* **TO DO**: From the entries below, gather each line containing the word "column".

* **Records drawn from a dataset**:
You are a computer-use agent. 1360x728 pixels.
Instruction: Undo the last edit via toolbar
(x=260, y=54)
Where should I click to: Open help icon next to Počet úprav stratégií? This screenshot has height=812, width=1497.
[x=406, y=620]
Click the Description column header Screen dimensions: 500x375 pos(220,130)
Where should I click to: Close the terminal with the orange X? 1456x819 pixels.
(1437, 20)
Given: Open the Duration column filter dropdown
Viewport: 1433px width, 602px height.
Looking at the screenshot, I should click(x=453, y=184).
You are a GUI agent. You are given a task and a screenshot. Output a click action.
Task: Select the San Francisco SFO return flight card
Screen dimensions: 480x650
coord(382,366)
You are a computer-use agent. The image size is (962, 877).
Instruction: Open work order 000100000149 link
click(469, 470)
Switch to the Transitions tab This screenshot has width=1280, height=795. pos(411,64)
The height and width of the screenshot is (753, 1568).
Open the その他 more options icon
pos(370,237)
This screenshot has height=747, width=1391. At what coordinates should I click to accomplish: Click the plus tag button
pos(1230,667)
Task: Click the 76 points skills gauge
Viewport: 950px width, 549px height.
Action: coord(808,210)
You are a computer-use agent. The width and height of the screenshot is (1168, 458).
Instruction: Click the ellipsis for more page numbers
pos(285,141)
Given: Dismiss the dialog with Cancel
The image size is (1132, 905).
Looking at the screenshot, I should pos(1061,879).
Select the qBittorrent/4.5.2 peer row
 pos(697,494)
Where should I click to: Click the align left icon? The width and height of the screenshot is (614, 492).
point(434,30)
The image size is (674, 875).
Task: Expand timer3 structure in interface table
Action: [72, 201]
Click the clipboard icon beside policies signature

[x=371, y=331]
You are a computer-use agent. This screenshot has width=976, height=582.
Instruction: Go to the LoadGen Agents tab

* **SOLUTION TO THIS EXERCISE**:
Click the Description column header Screen dimensions: 500x375 pos(220,130)
Given: Open the Duration column filter dropdown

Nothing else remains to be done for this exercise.